(Pixel coordinate grounding data)
__________________________________________________

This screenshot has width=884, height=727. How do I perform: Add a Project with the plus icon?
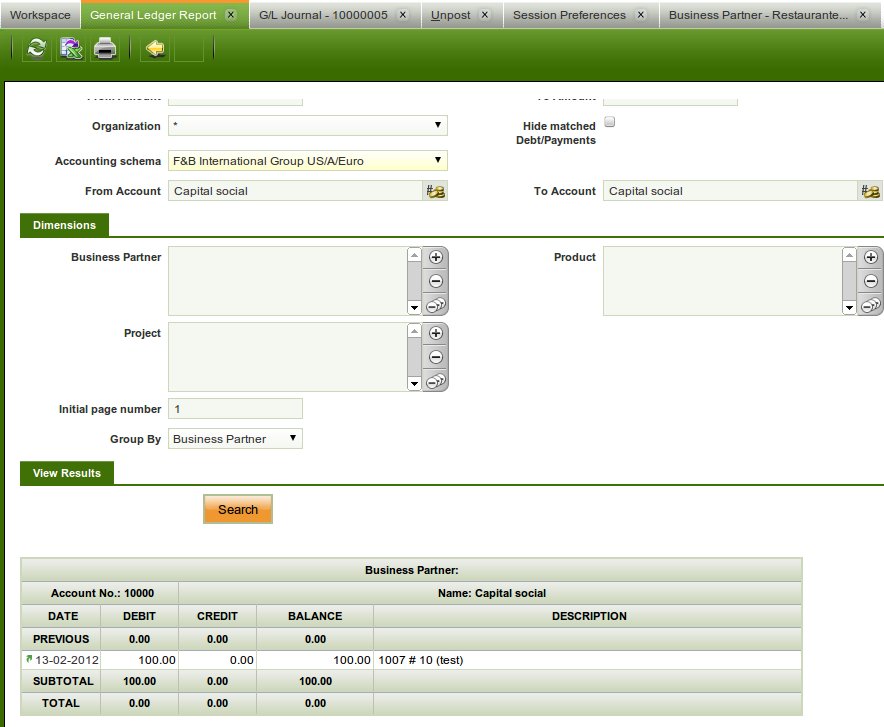(x=436, y=333)
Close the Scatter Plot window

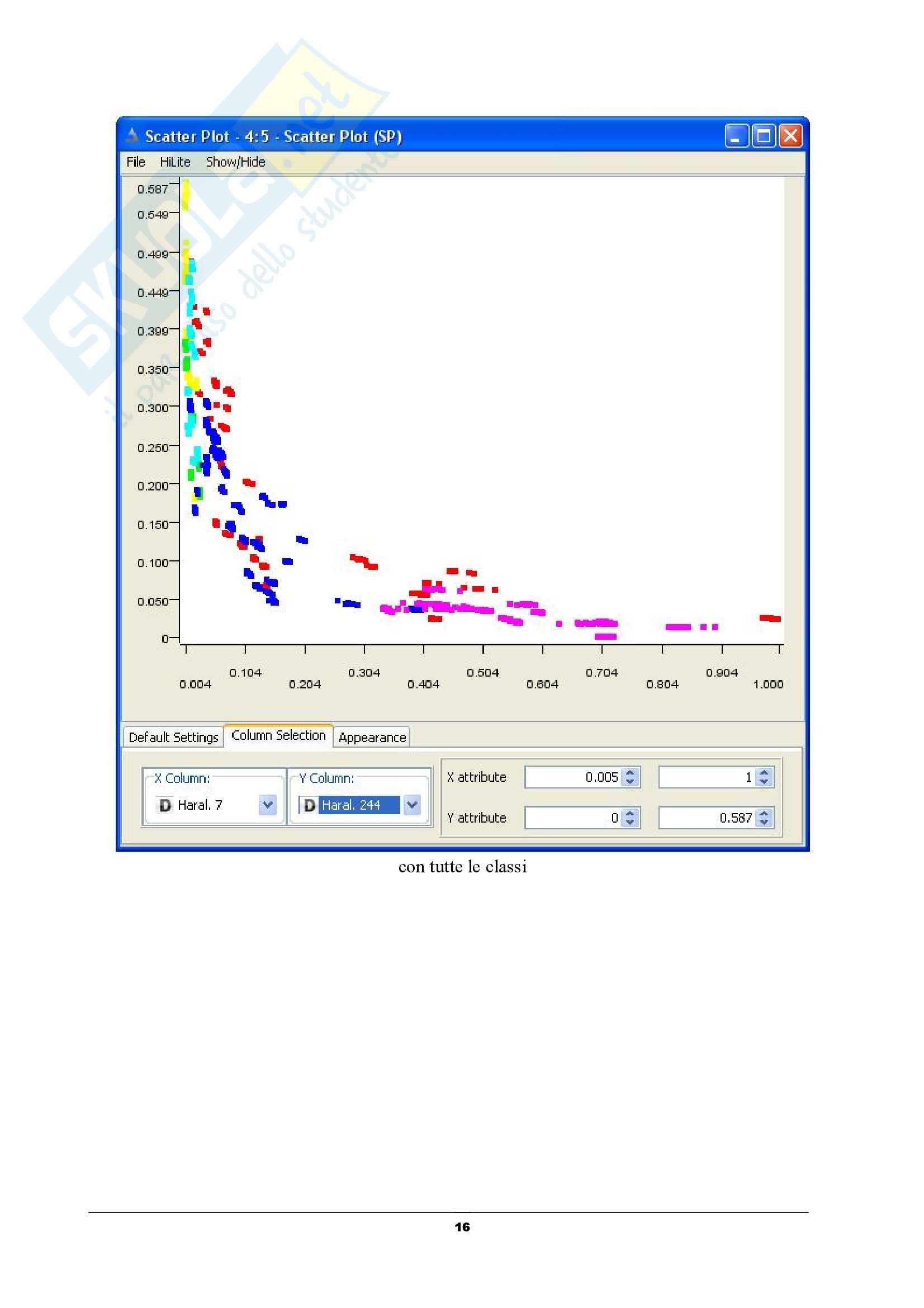(x=790, y=136)
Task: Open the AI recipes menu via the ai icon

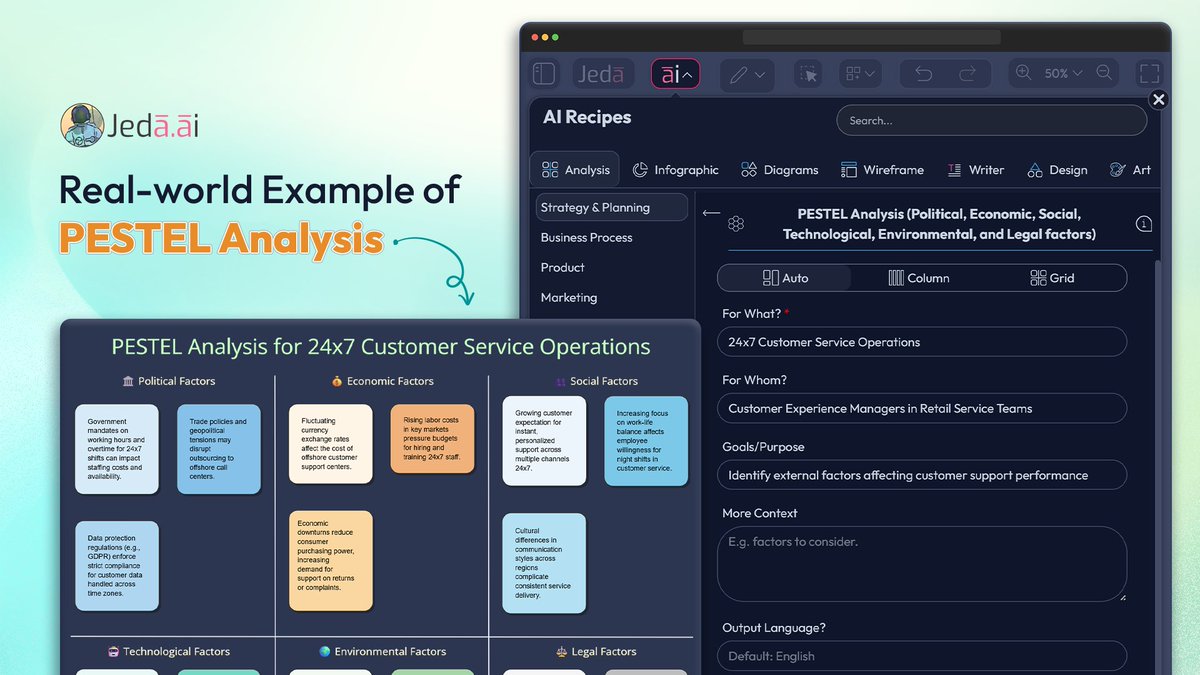Action: (670, 73)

__________________________________________________

WHAT THE TASK REQUIRES: Please print the data above in its entirety, exactly, but without any picture.

SOLUTION FOR THIS TASK:
This screenshot has width=884, height=727. How do I perform: Add a Project with the plus icon?
(x=436, y=333)
Close the Scatter Plot window

(x=790, y=136)
Task: Open the AI recipes menu via the ai icon

Action: (670, 73)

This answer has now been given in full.